The restriction is that the characters in part1 and part2 are in the same order as in s.
The interviewer gives you the following example and tells you to figure out the rest from the given test cases.
For example:
'codewars' is a merge from 'cdw' and 'oears':
s: c o d e w a r s = codewars
part1: c d w = cdw
part2: o e a r s = oears
Here is my solution that I am working on:
function presentInString(element, index, array) {
return string.includes(element);
}
function isMerge(s, part1, part2) {
string = s;
var mergedParts = (part1 + part2).split('');
mergedParts.every(presentInString);
}
My approach is simple, I get passed in a string 'codewars' and with parts 'cdw' and 'oears' The above methods should return true because all of the characters are in the string. but I keep getting a Value is not what was expected error. I must be using the .every method wrong but I'm not sure how. I pretty much based it off of the Javascript MDN docs. Could someone pinpoint what I'm doing wrong?

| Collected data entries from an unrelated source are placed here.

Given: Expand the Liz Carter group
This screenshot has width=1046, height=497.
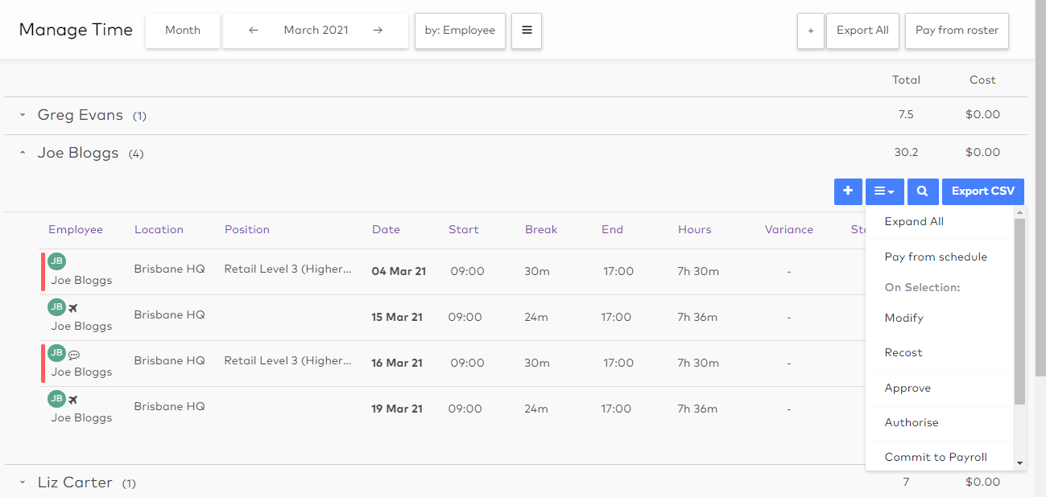Looking at the screenshot, I should tap(23, 483).
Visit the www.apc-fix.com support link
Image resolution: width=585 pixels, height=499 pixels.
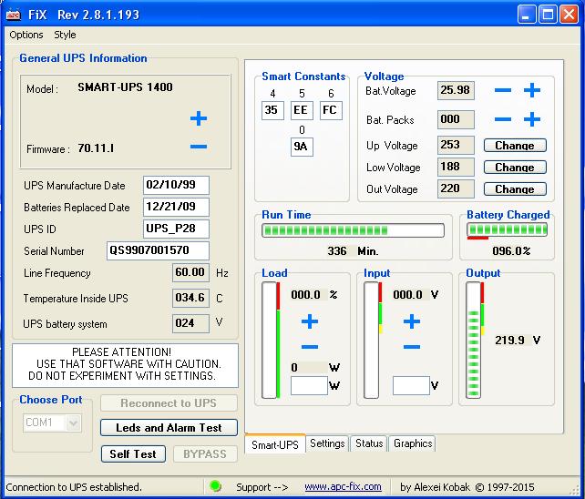tap(343, 486)
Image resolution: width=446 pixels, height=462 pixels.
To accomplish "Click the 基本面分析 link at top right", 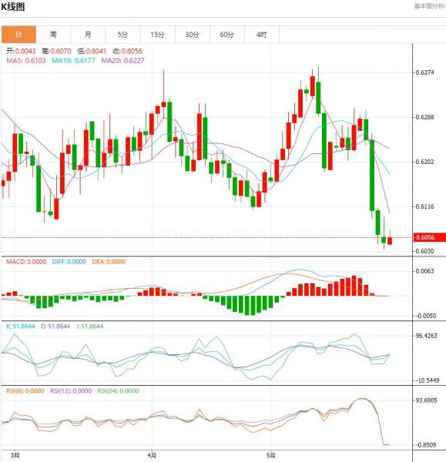I will (430, 6).
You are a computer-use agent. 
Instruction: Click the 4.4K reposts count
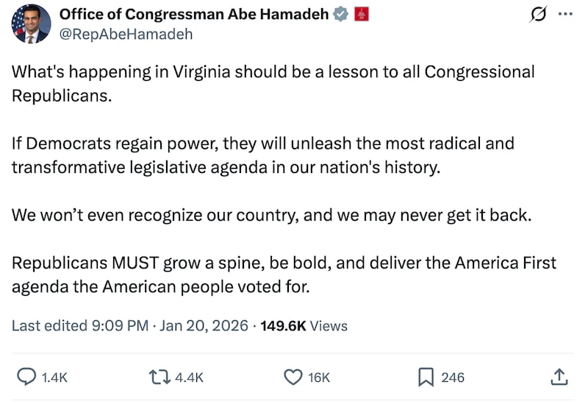(x=189, y=378)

It's a kata in progress by the way and I haven't tested all edge cases. Some cases will fail.
Additionally, do I have to create another function to pass into .every? I would rather just right the logic in the scope of .every instead of writing another function to pass off to.
I can't vouch for your overall algorithm, but the problem with isMerge is that it doesn't use the return value of every and doesn't return anything. You probably wanted:
return mergedParts.every(presentInString);
as the last line, which makes the return value of isMerge whatever every returns (true if presentInString returns a truthy value for each element, false if it doesn't).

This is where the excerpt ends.